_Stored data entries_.
------------------------------------------------

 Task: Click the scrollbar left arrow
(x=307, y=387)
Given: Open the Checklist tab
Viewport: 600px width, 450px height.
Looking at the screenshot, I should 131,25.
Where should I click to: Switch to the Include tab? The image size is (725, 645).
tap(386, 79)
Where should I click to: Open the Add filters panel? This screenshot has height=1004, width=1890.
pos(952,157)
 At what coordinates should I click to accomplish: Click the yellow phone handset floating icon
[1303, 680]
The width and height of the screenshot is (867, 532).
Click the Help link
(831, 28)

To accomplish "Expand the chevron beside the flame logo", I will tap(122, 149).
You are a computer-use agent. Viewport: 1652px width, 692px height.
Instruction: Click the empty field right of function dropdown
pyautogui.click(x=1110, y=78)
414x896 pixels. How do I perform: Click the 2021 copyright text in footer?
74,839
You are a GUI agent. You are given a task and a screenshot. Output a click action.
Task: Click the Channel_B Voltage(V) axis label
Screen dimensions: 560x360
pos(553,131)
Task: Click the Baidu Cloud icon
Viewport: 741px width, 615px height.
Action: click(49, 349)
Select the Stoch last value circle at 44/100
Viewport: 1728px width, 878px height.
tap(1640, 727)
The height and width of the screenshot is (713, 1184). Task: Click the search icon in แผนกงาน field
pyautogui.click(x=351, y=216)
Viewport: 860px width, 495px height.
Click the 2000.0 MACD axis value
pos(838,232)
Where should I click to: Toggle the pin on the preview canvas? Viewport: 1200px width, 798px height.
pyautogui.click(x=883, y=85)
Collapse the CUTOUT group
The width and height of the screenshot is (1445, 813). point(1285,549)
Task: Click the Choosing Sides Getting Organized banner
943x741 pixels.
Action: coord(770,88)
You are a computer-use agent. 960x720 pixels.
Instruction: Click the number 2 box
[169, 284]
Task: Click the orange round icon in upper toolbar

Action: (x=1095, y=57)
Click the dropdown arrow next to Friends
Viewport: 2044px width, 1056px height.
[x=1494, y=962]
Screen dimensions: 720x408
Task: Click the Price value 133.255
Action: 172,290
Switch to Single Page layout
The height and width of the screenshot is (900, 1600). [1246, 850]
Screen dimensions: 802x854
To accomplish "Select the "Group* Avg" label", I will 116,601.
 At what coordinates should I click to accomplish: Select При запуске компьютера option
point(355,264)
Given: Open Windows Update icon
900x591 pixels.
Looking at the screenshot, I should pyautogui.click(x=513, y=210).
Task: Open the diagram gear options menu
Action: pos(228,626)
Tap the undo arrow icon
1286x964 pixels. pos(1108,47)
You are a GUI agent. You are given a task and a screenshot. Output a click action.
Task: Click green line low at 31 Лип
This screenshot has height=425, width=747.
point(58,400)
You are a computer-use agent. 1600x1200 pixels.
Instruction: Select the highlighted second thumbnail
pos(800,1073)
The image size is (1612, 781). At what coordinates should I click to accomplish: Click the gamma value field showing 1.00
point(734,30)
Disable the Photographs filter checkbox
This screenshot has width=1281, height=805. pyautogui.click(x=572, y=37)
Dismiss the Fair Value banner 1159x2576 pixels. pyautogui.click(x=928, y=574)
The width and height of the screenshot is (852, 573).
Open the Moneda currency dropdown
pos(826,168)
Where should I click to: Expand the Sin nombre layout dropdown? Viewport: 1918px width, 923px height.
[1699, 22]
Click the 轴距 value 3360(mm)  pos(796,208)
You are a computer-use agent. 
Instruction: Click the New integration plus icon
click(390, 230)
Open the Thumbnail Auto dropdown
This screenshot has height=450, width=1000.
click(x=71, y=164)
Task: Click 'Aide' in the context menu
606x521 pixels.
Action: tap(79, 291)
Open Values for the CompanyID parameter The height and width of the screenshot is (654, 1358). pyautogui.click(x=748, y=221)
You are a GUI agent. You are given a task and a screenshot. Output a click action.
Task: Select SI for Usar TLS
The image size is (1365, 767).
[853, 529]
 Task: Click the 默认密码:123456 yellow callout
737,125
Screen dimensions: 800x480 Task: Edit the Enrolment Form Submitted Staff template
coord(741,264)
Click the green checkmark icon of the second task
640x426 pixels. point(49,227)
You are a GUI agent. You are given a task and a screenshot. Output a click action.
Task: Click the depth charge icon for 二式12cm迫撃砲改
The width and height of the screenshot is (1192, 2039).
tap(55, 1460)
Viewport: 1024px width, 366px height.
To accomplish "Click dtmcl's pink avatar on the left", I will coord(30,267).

------------------------------------------------

Your answer must be the full set of entries, copied exactly.

_The completed task_.
 Task: Click the scrollbar left arrow
(x=307, y=387)
Given: Open the Checklist tab
Viewport: 600px width, 450px height.
Looking at the screenshot, I should 131,25.
Where should I click to: Switch to the Include tab? The image size is (725, 645).
tap(386, 79)
Where should I click to: Open the Add filters panel? This screenshot has height=1004, width=1890.
pos(952,157)
 At what coordinates should I click to accomplish: Click the yellow phone handset floating icon
[1303, 680]
The width and height of the screenshot is (867, 532).
Click the Help link
(831, 28)

To accomplish "Expand the chevron beside the flame logo", I will tap(122, 149).
You are a computer-use agent. Viewport: 1652px width, 692px height.
Instruction: Click the empty field right of function dropdown
pyautogui.click(x=1110, y=78)
414x896 pixels. How do I perform: Click the 2021 copyright text in footer?
74,839
You are a GUI agent. You are given a task and a screenshot. Output a click action.
Task: Click the Channel_B Voltage(V) axis label
Screen dimensions: 560x360
pos(553,131)
Task: Click the Baidu Cloud icon
Viewport: 741px width, 615px height.
Action: click(49, 349)
Select the Stoch last value circle at 44/100
Viewport: 1728px width, 878px height.
tap(1640, 727)
The height and width of the screenshot is (713, 1184). Task: Click the search icon in แผนกงาน field
pyautogui.click(x=351, y=216)
Viewport: 860px width, 495px height.
Click the 2000.0 MACD axis value
pos(838,232)
Where should I click to: Toggle the pin on the preview canvas? Viewport: 1200px width, 798px height.
pyautogui.click(x=883, y=85)
Collapse the CUTOUT group
The width and height of the screenshot is (1445, 813). point(1285,549)
Task: Click the Choosing Sides Getting Organized banner
943x741 pixels.
Action: coord(770,88)
You are a computer-use agent. 960x720 pixels.
Instruction: Click the number 2 box
[169, 284]
Task: Click the orange round icon in upper toolbar

Action: (x=1095, y=57)
Click the dropdown arrow next to Friends
Viewport: 2044px width, 1056px height.
[x=1494, y=962]
Screen dimensions: 720x408
Task: Click the Price value 133.255
Action: 172,290
Switch to Single Page layout
The height and width of the screenshot is (900, 1600). [1246, 850]
Screen dimensions: 802x854
To accomplish "Select the "Group* Avg" label", I will 116,601.
 At what coordinates should I click to accomplish: Select При запуске компьютера option
point(355,264)
Given: Open Windows Update icon
900x591 pixels.
Looking at the screenshot, I should pyautogui.click(x=513, y=210).
Task: Open the diagram gear options menu
Action: pos(228,626)
Tap the undo arrow icon
1286x964 pixels. pos(1108,47)
You are a GUI agent. You are given a task and a screenshot. Output a click action.
Task: Click green line low at 31 Лип
This screenshot has height=425, width=747.
point(58,400)
You are a computer-use agent. 1600x1200 pixels.
Instruction: Select the highlighted second thumbnail
pos(800,1073)
The image size is (1612, 781). At what coordinates should I click to accomplish: Click the gamma value field showing 1.00
point(734,30)
Disable the Photographs filter checkbox
This screenshot has width=1281, height=805. pyautogui.click(x=572, y=37)
Dismiss the Fair Value banner 1159x2576 pixels. pyautogui.click(x=928, y=574)
The width and height of the screenshot is (852, 573).
Open the Moneda currency dropdown
pos(826,168)
Where should I click to: Expand the Sin nombre layout dropdown? Viewport: 1918px width, 923px height.
[1699, 22]
Click the 轴距 value 3360(mm)  pos(796,208)
You are a computer-use agent. 
Instruction: Click the New integration plus icon
click(390, 230)
Open the Thumbnail Auto dropdown
This screenshot has height=450, width=1000.
click(x=71, y=164)
Task: Click 'Aide' in the context menu
606x521 pixels.
Action: tap(79, 291)
Open Values for the CompanyID parameter The height and width of the screenshot is (654, 1358). pyautogui.click(x=748, y=221)
You are a GUI agent. You are given a task and a screenshot. Output a click action.
Task: Select SI for Usar TLS
The image size is (1365, 767).
[853, 529]
 Task: Click the 默认密码:123456 yellow callout
737,125
Screen dimensions: 800x480 Task: Edit the Enrolment Form Submitted Staff template
coord(741,264)
Click the green checkmark icon of the second task
640x426 pixels. point(49,227)
You are a GUI agent. You are given a task and a screenshot. Output a click action.
Task: Click the depth charge icon for 二式12cm迫撃砲改
The width and height of the screenshot is (1192, 2039).
tap(55, 1460)
Viewport: 1024px width, 366px height.
To accomplish "Click dtmcl's pink avatar on the left", I will coord(30,267).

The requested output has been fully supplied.